BEGIN TEXT BLOCK
Court Opinion

ID: 9713855
Source: CourtListenerOpinion
Date Created: 2023-08-26 05:24:16.714744+00
Date Added: 2024-06-11T09:08:17.553426
License: Public Domain

NIGRO, Justice,
concurring and dissenting.
I agree with the majority’s conclusion that the Commonwealth established sufficient evidence beyond a reasonable doubt to support Appellant’s conviction for first-degree mur*373der. I also concur with the majority’s analysis in denying Appellant’s claims of trial error. However, because I do not agree with the majority’s conclusions regarding the introduction of victim impact testimony in the penalty phase of Appellant’s trial, I must respectfully dissent from that portion of the majority opinion affirming Appellant’s sentence of death. Accordingly, I would reverse and remand this case to the trial court for a new penalty hearing.
For the reasons more fully explained in my dissenting opinion in Commonwealth v. Means, 565 Pa. 309, 773 A.2d 143 (2001), I believe that the statutory provisions governing victim impact evidence in the penalty phase of capital cases, 42 Pa.C.S. § 9711(a)(2) & (c)(2), violate the Due Process Clause of the Fourteenth Amendment to the United States Constitution. While 1 do not dispute that victim impact evidence may be relevant in sentencing capital defendants, I take issue with the circumstances and procedures under which Commonwealth juries are to consider victim impact testimony when deciding whether to impose a death sentence. Accordingly, I believe that the trial court in the instant case erred in admitting victim impact testimony and in charging the jury on the issue of victim impact evidence.
END TEXT BLOCK
BEGIN SUPPLIED MATERIAL
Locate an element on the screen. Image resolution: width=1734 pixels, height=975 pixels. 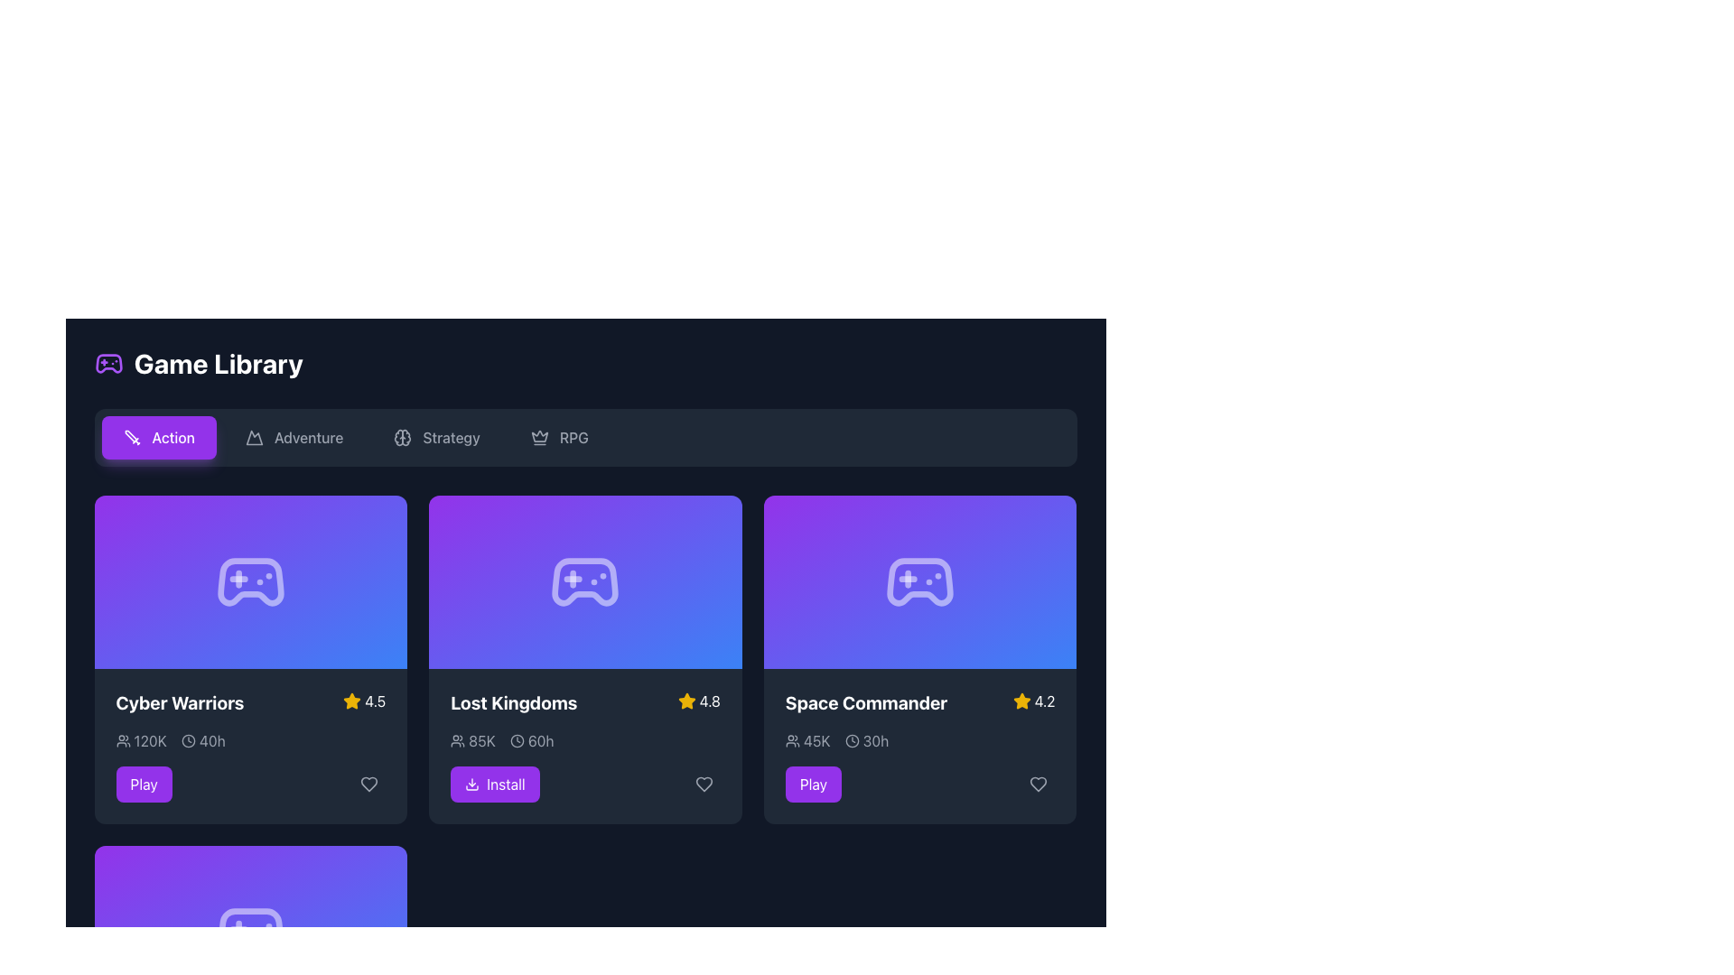
text 'Lost Kingdoms' displayed in bold white font on the game item card with a purple background, located in the second column of the first row in the game library grid is located at coordinates (513, 703).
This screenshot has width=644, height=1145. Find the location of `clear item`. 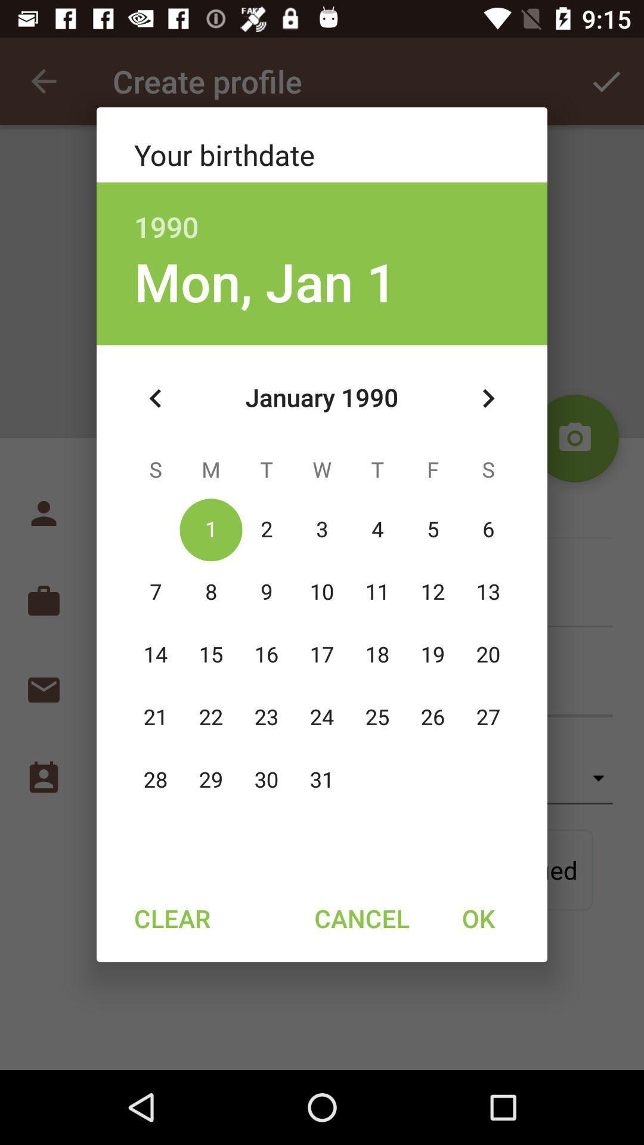

clear item is located at coordinates (172, 917).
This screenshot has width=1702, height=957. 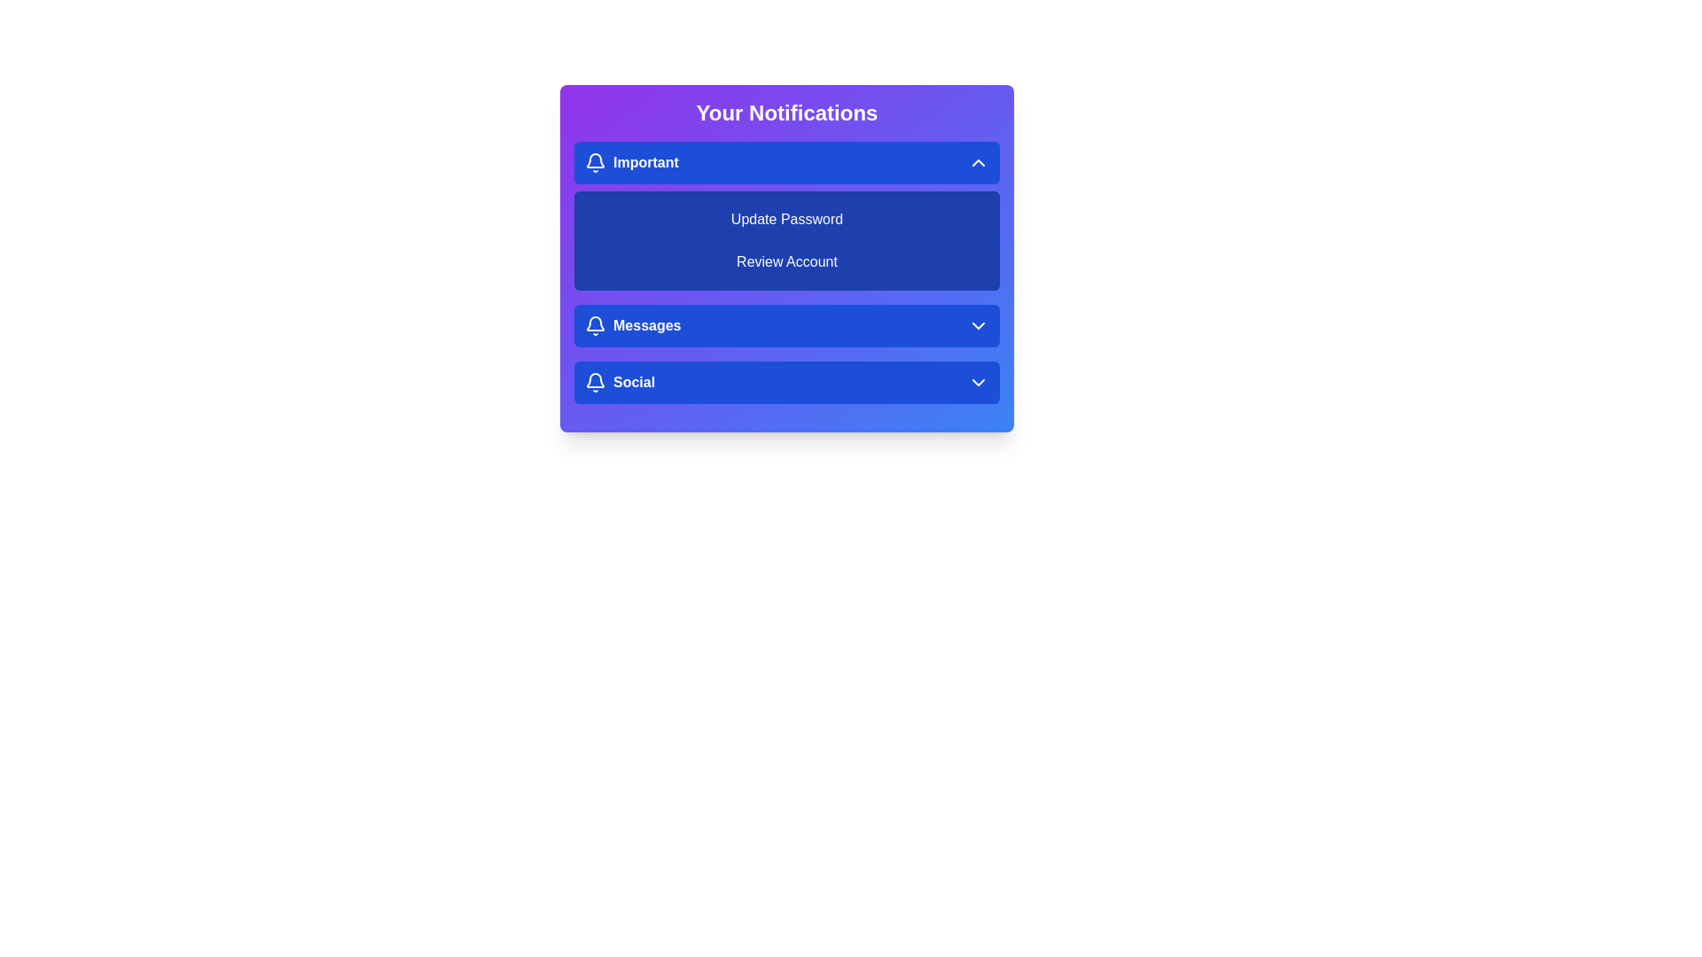 What do you see at coordinates (596, 382) in the screenshot?
I see `the icon next to the Social category to toggle its visibility` at bounding box center [596, 382].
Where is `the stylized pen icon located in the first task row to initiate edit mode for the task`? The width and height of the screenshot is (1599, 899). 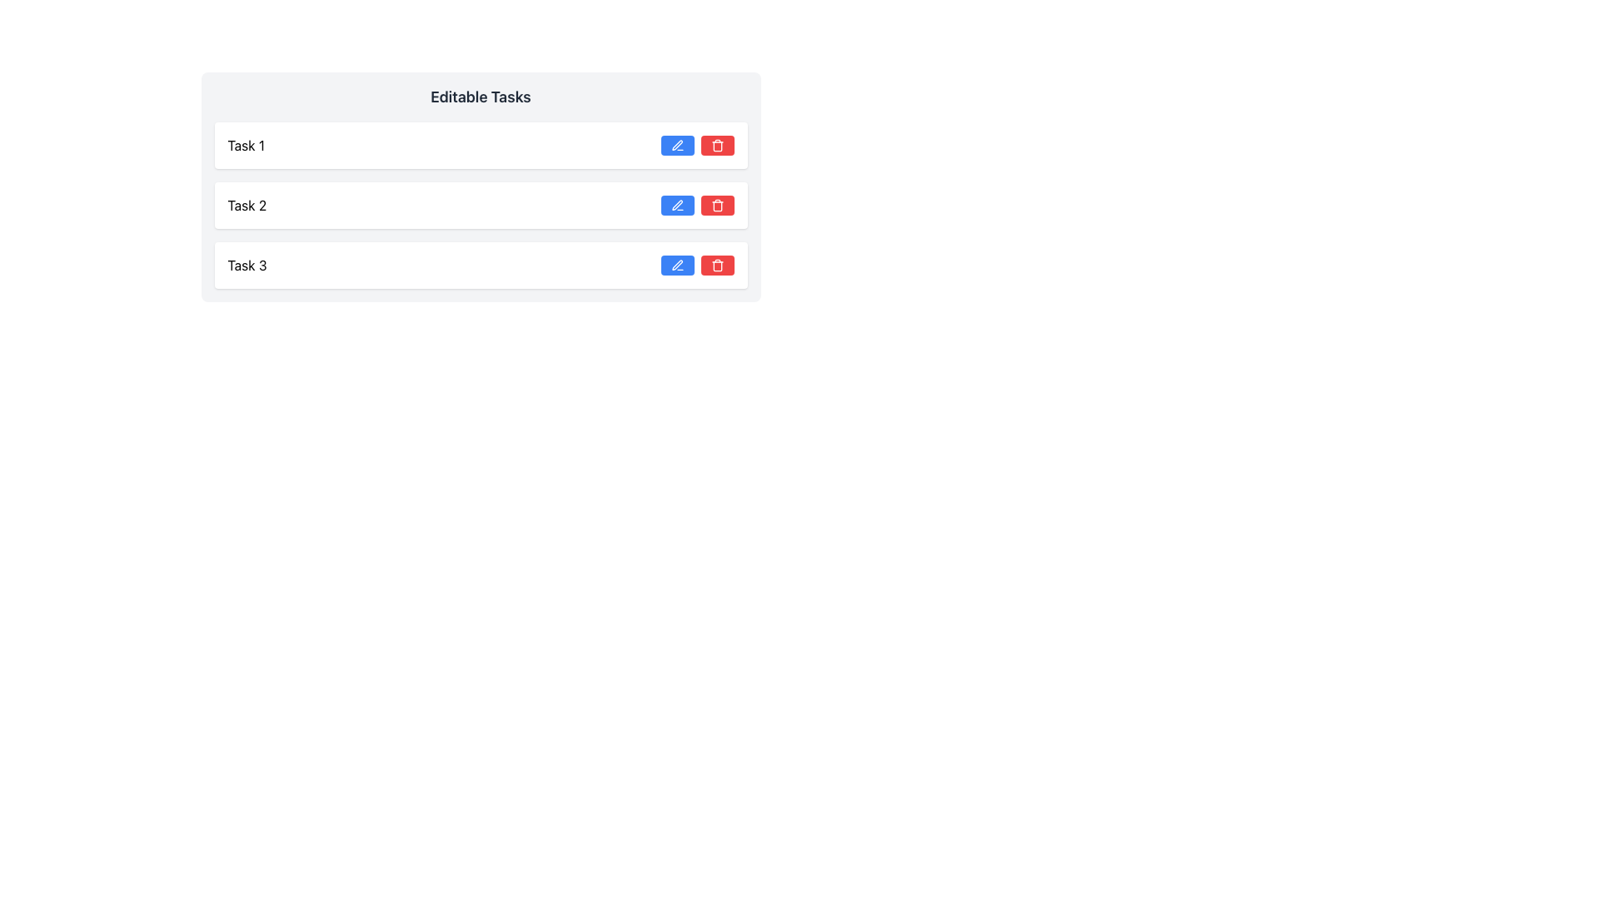
the stylized pen icon located in the first task row to initiate edit mode for the task is located at coordinates (677, 144).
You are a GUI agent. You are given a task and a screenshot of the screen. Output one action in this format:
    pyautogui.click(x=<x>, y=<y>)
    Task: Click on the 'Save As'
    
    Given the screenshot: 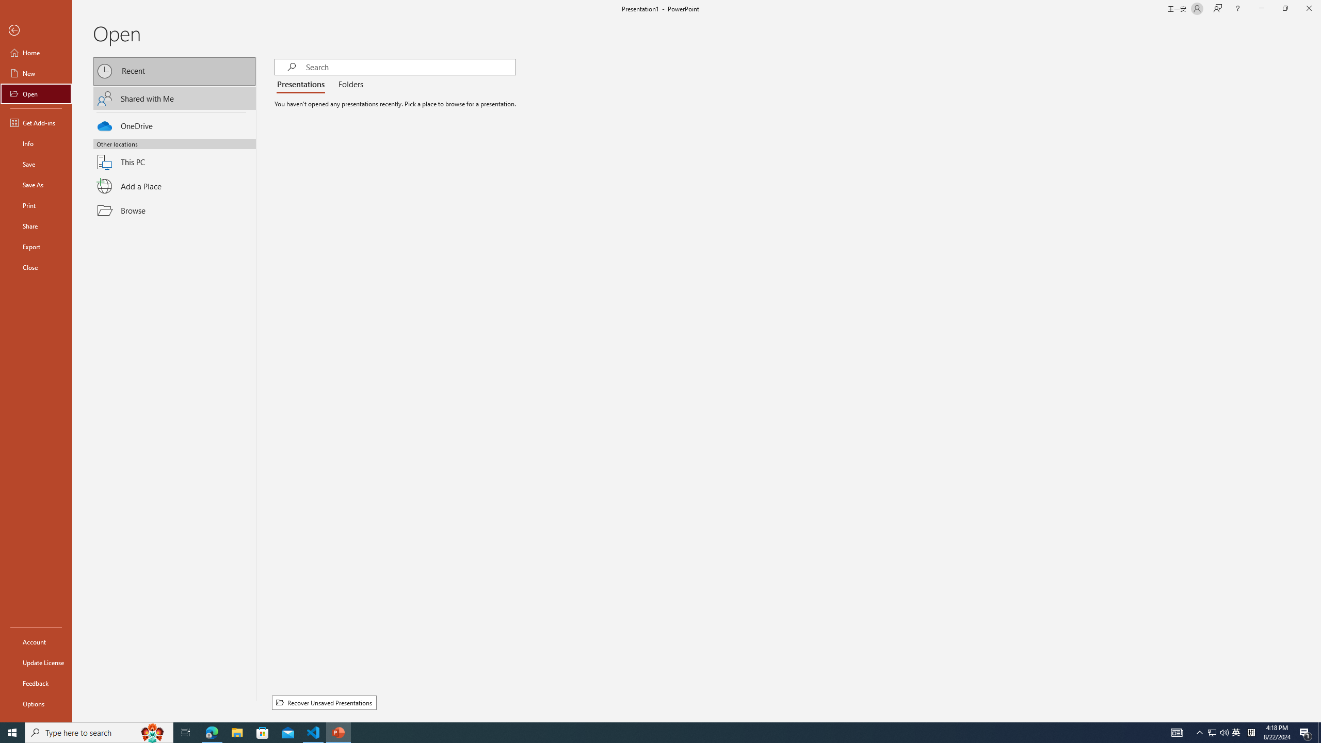 What is the action you would take?
    pyautogui.click(x=36, y=184)
    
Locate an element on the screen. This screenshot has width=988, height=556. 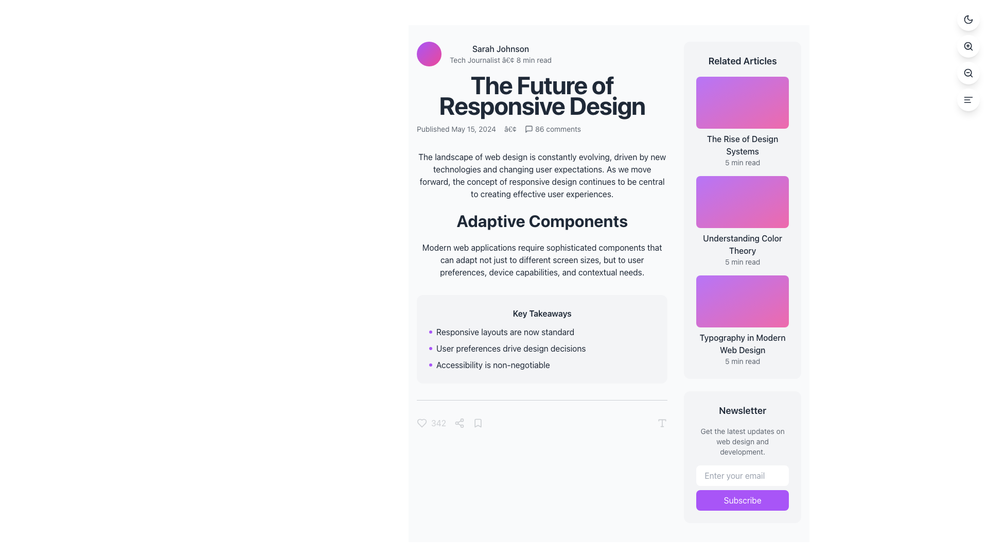
the text block stating 'User preferences drive design decisions' with a purple dot to its left, which is the second item in the 'Key Takeaways' section is located at coordinates (541, 348).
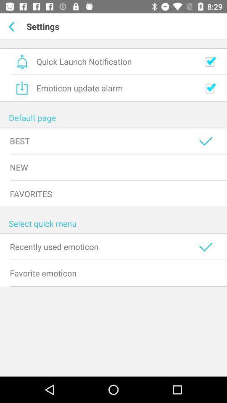 The width and height of the screenshot is (227, 403). Describe the element at coordinates (13, 26) in the screenshot. I see `go back` at that location.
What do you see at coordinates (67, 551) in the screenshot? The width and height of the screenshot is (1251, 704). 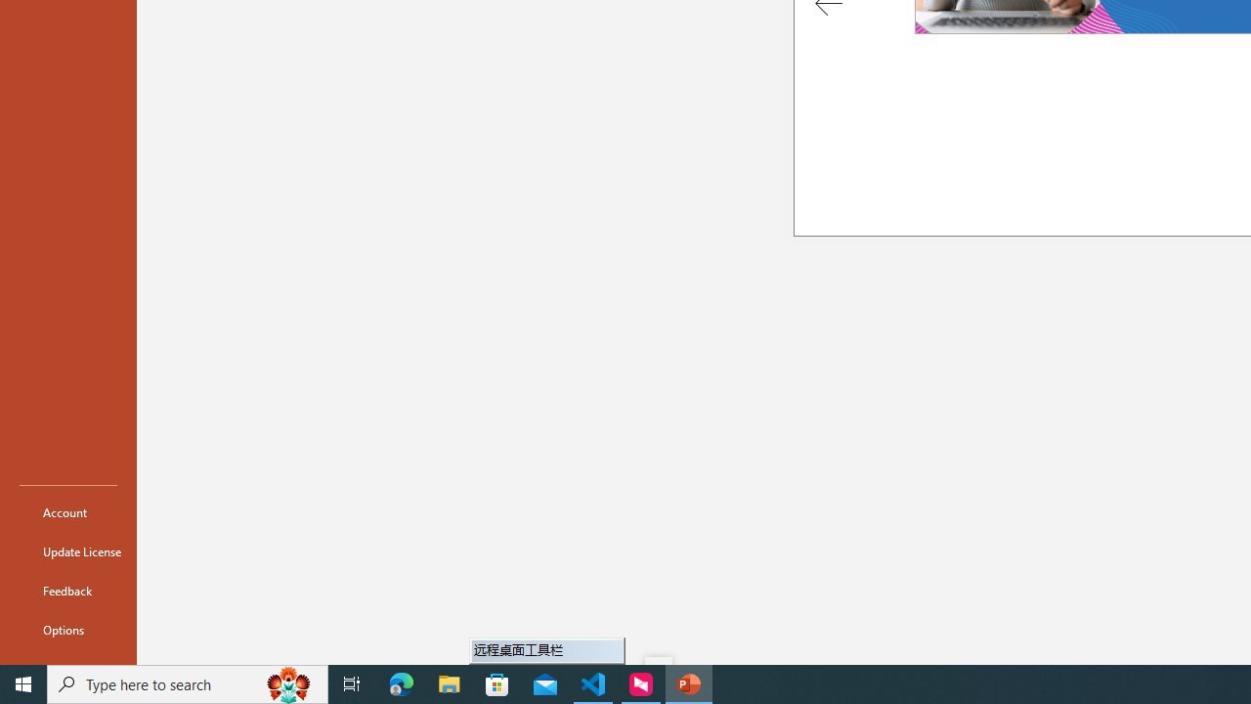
END SUPPLIED MATERIAL
> **YOUR OBJECTIVE**
List every metadata field in the court opinion's header, giving each field name with its value.

> **EXERCISE RESPONSE**
- ID: 9713855
- Source: CourtListenerOpinion
- Date Created: 2023-08-26 05:24:16.714744+00
- Date Added: 2024-06-11T09:08:17.553426
- License: Public Domain